Enseignements transversaux sur les CPE industrie
Ce qui fait la différence entre un CPE réussi et un CPE conflictuel
- La qualité du diagnostic préalable : les CPE qui virent au conflit ont presque toujours été précédés d'un diagnostic insuffisant sur la ligne de base. Consacrez 2 à 3 mois au diagnostic, avec des mesures sur des cycles de production représentatifs.
- La granularité des variables d'ajustement : une variable d'ajustement trop grossière (ex. : chiffre d'affaires du site) génère des litiges. Une variable précise et directement mesurable (Nm³ d'air produit, tonnes vapeur distribuées) évite 80 % des conflits.
- L'implication du responsable maintenance : le CPE impose des obligations de maintenance préventive au bénéficiaire (graissage, nettoyage des condenseurs, vérification des réglages). Si le responsable maintenance n'est pas impliqué dès la négociation, ces obligations sont mal comprises et mal exécutées.
- La revue annuelle contradictoire : planifiez une revue annuelle de performance avec présence physique obligatoire des deux parties. Les CPE sans revue formalisée voient les litiges s'accumuler jusqu'à la fin du contrat.
Prochaines étapes
- Comprendre la bonification CEE sous CPE
- Aligner avec votre démarche ISO 50001
- Réaliser un audit énergétique industriel pour établir votre ligne de base
FAQ — CPE exemples industrie
Un CPE peut-il couvrir simultanément gaz naturel et électricité ?

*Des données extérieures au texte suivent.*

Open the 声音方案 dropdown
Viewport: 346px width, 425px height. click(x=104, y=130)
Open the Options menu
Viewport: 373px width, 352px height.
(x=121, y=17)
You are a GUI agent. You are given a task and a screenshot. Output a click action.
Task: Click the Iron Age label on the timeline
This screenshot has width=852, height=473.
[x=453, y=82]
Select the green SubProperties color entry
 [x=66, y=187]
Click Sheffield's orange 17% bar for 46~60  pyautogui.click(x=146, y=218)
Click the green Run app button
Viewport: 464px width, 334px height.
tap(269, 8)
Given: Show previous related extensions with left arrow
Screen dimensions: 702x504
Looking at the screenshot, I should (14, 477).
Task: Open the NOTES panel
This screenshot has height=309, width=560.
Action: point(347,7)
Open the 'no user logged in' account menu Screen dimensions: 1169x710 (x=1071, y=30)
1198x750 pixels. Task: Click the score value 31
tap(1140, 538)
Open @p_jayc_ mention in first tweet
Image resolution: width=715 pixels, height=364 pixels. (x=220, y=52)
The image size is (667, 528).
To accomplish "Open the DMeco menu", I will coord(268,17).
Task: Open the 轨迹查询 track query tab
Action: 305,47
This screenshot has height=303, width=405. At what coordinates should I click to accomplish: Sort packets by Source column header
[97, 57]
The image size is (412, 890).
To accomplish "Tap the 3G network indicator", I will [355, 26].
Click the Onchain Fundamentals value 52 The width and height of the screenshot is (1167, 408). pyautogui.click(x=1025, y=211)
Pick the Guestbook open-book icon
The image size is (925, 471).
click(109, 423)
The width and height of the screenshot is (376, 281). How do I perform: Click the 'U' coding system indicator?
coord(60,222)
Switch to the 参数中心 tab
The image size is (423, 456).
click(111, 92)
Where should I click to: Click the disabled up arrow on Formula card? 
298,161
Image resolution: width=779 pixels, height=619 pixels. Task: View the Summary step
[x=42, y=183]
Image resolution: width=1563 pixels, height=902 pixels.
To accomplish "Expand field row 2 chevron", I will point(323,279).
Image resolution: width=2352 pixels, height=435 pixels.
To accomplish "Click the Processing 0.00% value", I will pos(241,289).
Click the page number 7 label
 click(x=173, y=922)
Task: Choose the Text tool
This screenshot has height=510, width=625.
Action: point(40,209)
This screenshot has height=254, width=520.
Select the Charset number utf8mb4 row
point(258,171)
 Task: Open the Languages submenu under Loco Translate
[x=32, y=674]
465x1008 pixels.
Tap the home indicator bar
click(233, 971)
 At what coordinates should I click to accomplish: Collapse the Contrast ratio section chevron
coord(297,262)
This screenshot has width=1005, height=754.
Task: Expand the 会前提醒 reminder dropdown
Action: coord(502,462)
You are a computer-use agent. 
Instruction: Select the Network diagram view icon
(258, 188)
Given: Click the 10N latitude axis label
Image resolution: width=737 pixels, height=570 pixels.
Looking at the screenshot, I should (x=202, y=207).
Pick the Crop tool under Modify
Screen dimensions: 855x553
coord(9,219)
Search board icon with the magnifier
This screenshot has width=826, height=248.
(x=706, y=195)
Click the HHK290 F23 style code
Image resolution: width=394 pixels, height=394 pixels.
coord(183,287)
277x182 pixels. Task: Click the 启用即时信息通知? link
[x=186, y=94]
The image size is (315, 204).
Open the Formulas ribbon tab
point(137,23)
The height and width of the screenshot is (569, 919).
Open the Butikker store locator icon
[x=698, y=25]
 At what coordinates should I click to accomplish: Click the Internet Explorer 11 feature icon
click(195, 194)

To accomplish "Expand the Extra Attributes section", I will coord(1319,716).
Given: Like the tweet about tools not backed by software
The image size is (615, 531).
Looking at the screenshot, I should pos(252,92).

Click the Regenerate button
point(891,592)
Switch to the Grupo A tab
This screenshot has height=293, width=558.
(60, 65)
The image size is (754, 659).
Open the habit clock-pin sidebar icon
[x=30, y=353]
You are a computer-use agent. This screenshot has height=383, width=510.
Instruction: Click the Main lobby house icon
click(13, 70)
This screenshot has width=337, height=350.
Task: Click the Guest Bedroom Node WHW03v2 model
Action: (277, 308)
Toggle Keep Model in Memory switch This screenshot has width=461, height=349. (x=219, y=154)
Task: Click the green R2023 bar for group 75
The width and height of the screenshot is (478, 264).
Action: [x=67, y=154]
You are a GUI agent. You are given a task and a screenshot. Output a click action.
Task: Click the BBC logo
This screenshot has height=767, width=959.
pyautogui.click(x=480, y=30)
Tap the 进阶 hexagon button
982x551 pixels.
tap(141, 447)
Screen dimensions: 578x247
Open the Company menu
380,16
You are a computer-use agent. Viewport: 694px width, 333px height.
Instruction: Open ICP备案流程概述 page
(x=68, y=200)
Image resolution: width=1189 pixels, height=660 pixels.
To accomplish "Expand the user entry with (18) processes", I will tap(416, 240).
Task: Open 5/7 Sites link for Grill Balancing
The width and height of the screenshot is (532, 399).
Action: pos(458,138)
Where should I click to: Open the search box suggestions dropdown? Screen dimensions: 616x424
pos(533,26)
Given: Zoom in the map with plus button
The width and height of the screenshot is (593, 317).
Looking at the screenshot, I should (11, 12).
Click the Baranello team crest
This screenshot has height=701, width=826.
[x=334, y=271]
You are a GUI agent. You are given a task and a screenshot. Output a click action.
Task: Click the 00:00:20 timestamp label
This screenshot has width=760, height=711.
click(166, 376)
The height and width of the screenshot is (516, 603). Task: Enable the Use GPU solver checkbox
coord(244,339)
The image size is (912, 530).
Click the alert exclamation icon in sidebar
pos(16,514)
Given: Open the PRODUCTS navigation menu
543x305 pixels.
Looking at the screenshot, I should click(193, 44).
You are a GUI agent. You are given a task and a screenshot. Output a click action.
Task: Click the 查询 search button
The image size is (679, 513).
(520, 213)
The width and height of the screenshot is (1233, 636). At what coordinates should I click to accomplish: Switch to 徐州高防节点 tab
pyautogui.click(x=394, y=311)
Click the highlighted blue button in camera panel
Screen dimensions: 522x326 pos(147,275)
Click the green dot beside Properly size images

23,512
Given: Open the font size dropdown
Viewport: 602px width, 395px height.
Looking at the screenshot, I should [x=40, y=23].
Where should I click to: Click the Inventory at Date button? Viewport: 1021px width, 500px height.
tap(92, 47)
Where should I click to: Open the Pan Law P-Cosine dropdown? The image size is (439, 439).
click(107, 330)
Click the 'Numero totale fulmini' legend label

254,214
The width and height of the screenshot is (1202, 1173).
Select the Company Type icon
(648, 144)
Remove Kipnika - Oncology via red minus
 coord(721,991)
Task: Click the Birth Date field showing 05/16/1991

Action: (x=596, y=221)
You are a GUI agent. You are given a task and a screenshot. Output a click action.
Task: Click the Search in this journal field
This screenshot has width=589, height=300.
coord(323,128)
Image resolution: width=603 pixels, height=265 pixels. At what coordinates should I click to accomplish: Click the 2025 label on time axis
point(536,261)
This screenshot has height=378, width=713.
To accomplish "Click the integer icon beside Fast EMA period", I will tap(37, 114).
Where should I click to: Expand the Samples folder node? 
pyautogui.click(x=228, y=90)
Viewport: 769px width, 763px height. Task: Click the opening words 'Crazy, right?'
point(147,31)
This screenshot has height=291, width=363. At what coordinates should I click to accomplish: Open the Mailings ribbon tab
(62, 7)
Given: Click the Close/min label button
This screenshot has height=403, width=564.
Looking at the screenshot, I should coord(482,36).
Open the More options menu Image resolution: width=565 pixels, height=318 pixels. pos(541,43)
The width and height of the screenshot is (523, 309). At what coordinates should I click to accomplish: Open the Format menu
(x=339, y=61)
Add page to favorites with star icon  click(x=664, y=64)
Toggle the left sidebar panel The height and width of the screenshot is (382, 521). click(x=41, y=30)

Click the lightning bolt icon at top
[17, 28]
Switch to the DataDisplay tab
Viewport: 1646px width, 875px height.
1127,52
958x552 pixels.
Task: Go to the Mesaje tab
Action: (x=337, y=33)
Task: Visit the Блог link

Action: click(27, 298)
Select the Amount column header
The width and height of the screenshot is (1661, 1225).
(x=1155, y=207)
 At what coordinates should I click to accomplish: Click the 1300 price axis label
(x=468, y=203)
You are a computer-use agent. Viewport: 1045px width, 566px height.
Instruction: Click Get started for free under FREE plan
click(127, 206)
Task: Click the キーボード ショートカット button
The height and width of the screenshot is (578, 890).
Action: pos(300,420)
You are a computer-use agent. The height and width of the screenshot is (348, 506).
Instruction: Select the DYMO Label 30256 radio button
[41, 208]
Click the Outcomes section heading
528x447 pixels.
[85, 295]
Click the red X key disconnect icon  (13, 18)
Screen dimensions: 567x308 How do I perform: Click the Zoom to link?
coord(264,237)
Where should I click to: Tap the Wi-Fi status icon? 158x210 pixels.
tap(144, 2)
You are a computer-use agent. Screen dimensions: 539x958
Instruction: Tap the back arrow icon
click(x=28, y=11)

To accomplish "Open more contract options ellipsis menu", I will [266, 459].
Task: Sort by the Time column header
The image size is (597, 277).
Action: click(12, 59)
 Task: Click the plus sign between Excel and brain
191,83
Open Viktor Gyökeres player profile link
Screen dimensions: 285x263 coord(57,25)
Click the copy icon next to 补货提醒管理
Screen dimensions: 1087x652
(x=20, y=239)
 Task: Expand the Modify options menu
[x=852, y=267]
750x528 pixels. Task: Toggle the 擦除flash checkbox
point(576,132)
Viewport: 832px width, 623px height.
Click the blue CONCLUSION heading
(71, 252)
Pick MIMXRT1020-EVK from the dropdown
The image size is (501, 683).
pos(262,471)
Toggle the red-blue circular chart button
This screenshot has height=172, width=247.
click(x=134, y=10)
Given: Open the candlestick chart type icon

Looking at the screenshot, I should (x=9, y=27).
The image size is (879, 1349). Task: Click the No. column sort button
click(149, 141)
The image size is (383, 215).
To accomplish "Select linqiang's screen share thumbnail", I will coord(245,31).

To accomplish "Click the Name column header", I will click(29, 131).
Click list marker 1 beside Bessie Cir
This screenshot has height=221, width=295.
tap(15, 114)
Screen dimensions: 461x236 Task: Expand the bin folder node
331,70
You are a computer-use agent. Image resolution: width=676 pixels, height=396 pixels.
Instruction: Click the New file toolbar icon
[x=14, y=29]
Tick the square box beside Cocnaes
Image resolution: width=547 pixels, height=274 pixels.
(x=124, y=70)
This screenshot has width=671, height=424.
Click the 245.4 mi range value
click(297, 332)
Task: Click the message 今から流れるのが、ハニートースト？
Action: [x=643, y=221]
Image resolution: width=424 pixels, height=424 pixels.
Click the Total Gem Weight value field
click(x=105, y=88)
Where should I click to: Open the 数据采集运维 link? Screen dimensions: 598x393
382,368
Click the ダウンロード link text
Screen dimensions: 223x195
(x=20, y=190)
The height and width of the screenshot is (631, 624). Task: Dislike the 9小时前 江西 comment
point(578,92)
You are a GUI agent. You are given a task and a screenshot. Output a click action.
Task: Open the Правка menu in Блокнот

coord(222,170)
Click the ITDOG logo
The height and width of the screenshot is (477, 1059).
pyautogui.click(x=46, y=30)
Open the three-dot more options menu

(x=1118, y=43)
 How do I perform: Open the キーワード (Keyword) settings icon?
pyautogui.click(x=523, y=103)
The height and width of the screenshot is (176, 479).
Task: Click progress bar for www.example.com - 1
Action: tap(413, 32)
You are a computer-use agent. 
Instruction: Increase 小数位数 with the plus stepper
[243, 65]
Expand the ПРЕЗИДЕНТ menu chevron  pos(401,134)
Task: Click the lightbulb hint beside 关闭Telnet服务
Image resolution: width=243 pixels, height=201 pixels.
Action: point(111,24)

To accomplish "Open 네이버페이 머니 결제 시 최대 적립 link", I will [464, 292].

Oui, un CPE multi-énergie est possible et souvent recommandé pour les sites avec une chaufferie gaz et une alimentation électrique importante. La garantie porte alors sur la consommation d'énergie primaire totale du périmètre, convertie en kWh EP grâce aux coefficients de conversion officiels. Cela simplifie le reporting mais exige un plan de comptage couvrant les deux vecteurs énergétiques.
Comment gérer un CPE quand l'usine connaît des variations de production de ±30 % ?
C'est précisément pour cela que les variables d'ajustement existent. Avec une variation de production de ±30 %, la consommation de référence doit être exprimée en kWh par unité produite, et la garantie porte sur ce ratio, pas sur la consommation absolue. L'IPMVP Option B (mesure continue sur le périmètre) est recommandée pour suivre ces variations en temps réel et calculer automatiquement la ligne de base ajustée.
Le CPE est-il adapté aux PMI industrielles de moins de 50 personnes ?
Oui, à condition que le potentiel énergétique soit suffisant pour amortir les coûts de mise en place du CPE (diagnostic, plan IPMVP, audits annuels). En pratique, un CPE sur les seules utilités devient économiquement intéressant à partir d'environ 500 000 kWh/an de consommation sur le périmètre concerné, soit typiquement des sites avec une facture énergie annuelle supérieure à 50 000 €. En dessous, des actions CEE directes sans CPE sont souvent plus simples et plus rapides.